The effects on employment can only be estimated right now, but emigration stands in as a proxy. According to Florida Gov. Rick Scott, R, 73,000 Puerto Ricans have arrived in his state alone in the storm's aftermath. This trend is likely to increase as other sectors of the economy falter. In a statement released on Oct. 20 by FDA Commissioner Scott Gottlieb, the agency revealed that it was considering allowing pharmaceutical and medical device manufacturers in Puerto Rico to "shift production to alternative sites" acknowledging "it will likely be months before power is fully restored and medical product manufacturing returns to pre-hurricane levels."
Contrary to popular wisdom, manufacturing, not tourism, is the island's main economic driver, making up 47 percent of GDP. With this loss in productivity comes an associated downturn in public revenue at a time when the island's massive debt had already been deemed unpayable by two successive governors.
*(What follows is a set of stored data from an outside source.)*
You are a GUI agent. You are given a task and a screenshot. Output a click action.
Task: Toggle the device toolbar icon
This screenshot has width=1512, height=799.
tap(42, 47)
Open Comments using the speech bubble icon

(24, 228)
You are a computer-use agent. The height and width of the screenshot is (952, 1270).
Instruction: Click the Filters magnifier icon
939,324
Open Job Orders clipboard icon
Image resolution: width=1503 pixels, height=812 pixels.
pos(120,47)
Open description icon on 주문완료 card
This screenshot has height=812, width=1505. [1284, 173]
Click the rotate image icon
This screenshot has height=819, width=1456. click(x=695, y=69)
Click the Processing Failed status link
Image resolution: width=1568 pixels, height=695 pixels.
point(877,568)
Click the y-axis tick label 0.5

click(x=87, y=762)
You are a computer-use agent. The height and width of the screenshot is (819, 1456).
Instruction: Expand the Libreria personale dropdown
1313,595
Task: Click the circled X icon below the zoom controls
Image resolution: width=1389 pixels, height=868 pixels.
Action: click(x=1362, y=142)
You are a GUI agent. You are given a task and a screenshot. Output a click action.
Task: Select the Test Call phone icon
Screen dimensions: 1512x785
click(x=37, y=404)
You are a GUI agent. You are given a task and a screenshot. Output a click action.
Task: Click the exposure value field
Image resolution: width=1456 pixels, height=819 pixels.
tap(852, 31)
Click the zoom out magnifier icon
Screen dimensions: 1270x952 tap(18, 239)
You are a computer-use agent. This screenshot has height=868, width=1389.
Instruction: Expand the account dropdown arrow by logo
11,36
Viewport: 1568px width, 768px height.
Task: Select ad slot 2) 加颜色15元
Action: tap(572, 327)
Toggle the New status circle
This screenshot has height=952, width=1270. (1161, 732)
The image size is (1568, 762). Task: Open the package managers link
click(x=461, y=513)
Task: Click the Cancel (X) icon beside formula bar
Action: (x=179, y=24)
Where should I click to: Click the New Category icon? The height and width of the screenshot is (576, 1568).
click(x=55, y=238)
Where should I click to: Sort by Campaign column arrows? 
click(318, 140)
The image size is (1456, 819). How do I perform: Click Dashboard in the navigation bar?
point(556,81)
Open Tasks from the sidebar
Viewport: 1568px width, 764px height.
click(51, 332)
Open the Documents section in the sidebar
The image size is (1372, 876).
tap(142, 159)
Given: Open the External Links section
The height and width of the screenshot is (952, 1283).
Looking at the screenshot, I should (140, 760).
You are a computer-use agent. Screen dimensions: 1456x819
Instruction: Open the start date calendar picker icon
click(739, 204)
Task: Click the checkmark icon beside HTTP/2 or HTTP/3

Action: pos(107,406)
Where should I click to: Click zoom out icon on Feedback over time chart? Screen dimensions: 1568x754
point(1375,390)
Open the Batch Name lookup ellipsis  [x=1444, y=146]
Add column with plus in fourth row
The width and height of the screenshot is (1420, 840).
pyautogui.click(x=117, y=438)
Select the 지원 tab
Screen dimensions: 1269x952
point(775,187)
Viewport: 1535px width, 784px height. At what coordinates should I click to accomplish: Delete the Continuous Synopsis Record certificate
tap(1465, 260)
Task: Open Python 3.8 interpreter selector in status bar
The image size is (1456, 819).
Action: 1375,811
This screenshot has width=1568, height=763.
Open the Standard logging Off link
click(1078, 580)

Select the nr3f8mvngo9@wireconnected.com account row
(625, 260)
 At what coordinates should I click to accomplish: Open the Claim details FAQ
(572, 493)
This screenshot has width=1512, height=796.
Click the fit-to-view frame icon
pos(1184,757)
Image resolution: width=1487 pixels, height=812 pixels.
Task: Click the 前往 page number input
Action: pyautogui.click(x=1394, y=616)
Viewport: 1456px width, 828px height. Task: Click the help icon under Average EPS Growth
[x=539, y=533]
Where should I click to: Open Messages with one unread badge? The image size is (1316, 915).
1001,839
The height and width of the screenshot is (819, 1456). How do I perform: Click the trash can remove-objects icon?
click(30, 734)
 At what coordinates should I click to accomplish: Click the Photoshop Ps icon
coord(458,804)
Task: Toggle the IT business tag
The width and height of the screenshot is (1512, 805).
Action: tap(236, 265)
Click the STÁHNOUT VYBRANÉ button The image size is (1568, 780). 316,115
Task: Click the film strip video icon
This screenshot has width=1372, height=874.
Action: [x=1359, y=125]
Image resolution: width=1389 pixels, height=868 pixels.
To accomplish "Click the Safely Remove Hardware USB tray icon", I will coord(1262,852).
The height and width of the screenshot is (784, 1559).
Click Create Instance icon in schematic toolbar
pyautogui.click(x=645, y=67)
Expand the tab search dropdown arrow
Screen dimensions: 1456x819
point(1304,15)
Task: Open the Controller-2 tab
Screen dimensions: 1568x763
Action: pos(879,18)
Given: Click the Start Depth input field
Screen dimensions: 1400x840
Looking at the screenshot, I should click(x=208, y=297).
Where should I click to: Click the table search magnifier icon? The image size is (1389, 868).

Countless lives -- literally an unknown number -- have also been lost because of the prolonged blackout. Many hospitals are still operating with backup generators that are prone to failure when used as the main source of power over periods of days and weeks. Reports on the health-care situation in Puerto Rico have been heartbreaking: Patients on respirators or dialysis are not getting urgently needed treatment. Others have been discharged from medical institutions that could not care for them.
And now the attention the Whitefish contract has drawn imperils badly needed aid. If the federal government and nonprofit organizations perceive Puerto Rico as irredeemably corrupt even when it comes to funding for reconstruction, will they start to ignore appeals for the massive sums required to rebuild?
Even the governing New Progressive Party's (NPP) push for U.S. statehood could become ensnared in this embarrassing episode. Hernán Padilla, a former NPP mayor of San Juan, recently tweeted that the Whitefish scandal would hurt the island's chances of achieving "equal treatment" as a state, a longtime goal for much of the commonwealth's political establishment.
Sunday's cancellation of the contract only raises further questions. How much more will Puerto Rico have to pay on top of the $8 million to $10 million the company admitted had already been disbursed to demobilize work crews under the contract's cancellation clause? How will PREPA make up for the 10- to 12-week delay that Ramos predicted could result from the termination of the contract? Will FEMA reimburse the cost, or will the embattled utility be forced to assume the full cost of this boondoggle with its already meager cash reserve of $100 million?
Beyond a doubt, this kind of corruption has a real and palpable cost. No one in Puerto Rico should ever again consider graft a victimless crime. Just ask any Puerto Rican who has been without power for well over five weeks with no relief in sight, or anyone on the island who's lost a job, or worse, a loved one. That's a cost no one should have to bear.
- Column by Armando Valdés Prieto. Prieto is a lawyer, political consultant and a former director of the Commonwealth of Puerto Rico's Office of Management and Budget. In that capacity, he was also the governor's authorized representative to the Federal Emergency Management Authority.